(openPR) Unternehmen, die Studenten aus dem Ausland einen Praktikumsplatz zur Verfügung stellen, müssen diesen künftig eine höhere Vergütung zahlen. Der Mindestsatz steigt von bisher 585 € auf insgesamt 643 € monatlich. Darauf weist die international tätige Praktikantenvermittlung Der Praktikant aus Willich hin. Der neue Satz gilt für alle Praktika in Deutschland, die ab dem 1. Oktober 2008 angetreten werden.

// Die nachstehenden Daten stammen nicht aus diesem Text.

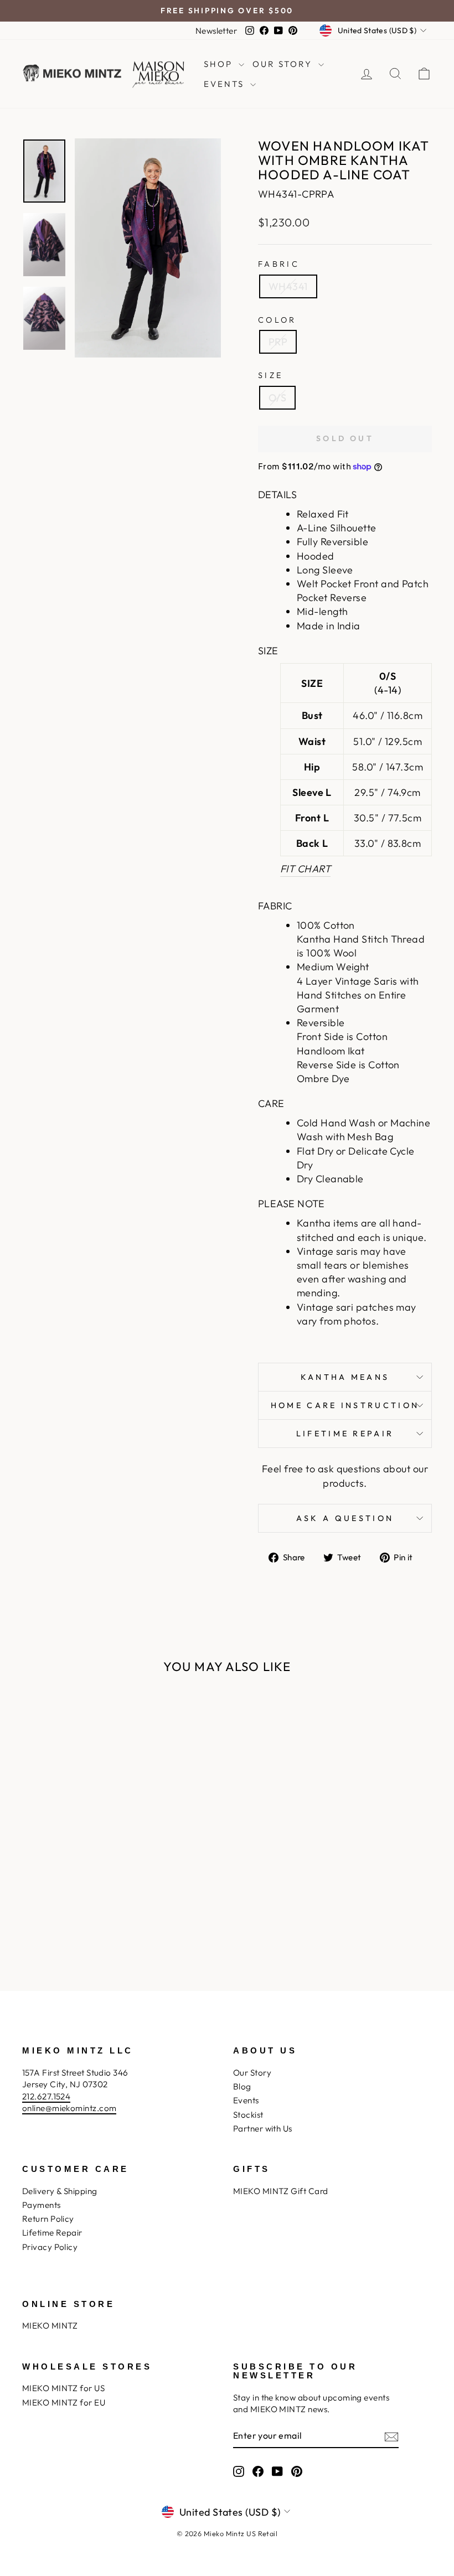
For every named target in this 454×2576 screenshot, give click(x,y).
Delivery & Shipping (59, 2191)
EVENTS (225, 84)
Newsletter (216, 30)
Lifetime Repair (345, 1434)
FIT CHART (305, 868)
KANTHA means (345, 1377)
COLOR (277, 320)
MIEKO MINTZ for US (63, 2388)
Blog (242, 2086)
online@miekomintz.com (69, 2108)
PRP (278, 341)
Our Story (252, 2072)
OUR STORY (284, 64)
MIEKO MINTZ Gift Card (280, 2191)
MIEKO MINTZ (50, 2325)
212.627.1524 (46, 2096)
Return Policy (48, 2218)
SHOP (220, 64)
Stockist (248, 2114)
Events (246, 2100)
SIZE (270, 375)
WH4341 (288, 286)
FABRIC (279, 264)
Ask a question (345, 1518)
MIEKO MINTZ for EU (63, 2402)
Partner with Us (262, 2128)
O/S (277, 397)
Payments (41, 2205)
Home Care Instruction (345, 1405)
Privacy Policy (50, 2247)
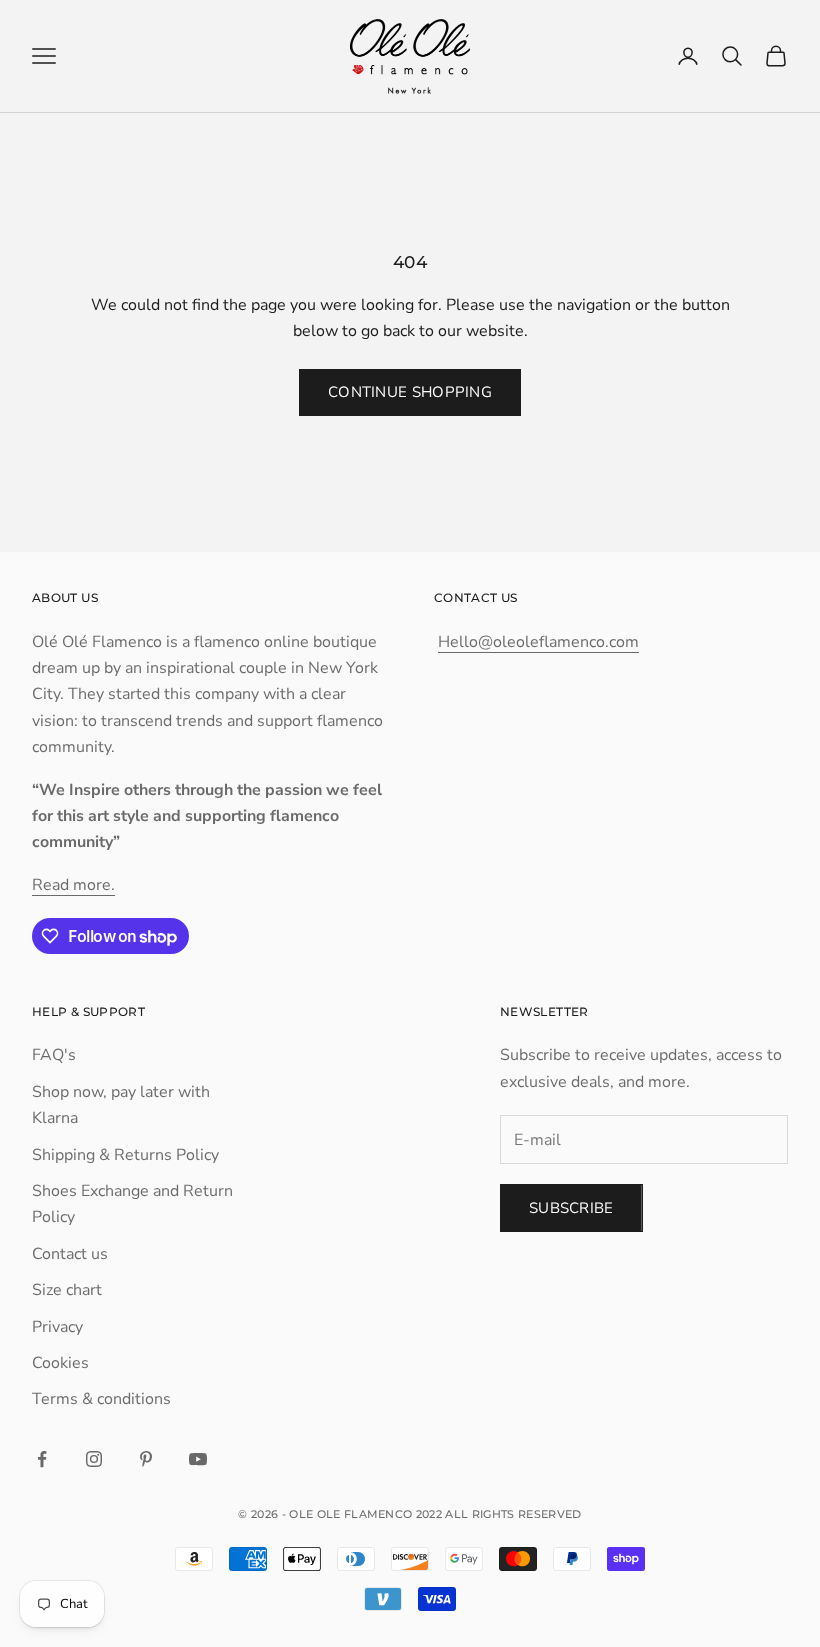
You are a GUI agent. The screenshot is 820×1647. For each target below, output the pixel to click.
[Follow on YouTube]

Die Praktikumsvergütung richtet sich nach dem Regelsatz für Studierende gemäß Bundesausbildungsförderungsgesetz (BAföG). Dieser wurde mit Wirkung zum 1. Oktober 2008 erhöht. „Unternehmen bleibt allerdings ein gewisser Gestaltungsspielraum“, erläutert Corinna Roosen, Inhaberin von Der Praktikant. „Sachleistungen für die ausländischen Studenten können vom Pflichtbetrag abgezogen werden.“ Hierunter fällt insbesondere, wenn die Unternehmen den Praktikanten die Unterkunft stellen, sie ihre Fahrkosten tragen oder ihnen Verpflegung bieten.
Die Pflichtvergütung gilt nur für ausländische Studenten. Nicht hierunter fallen zum Beispiel allen freiwilligen Praktika und alle Absolventen. Diese erhalten eine Vergütung von mindestens 900 € pro Monat.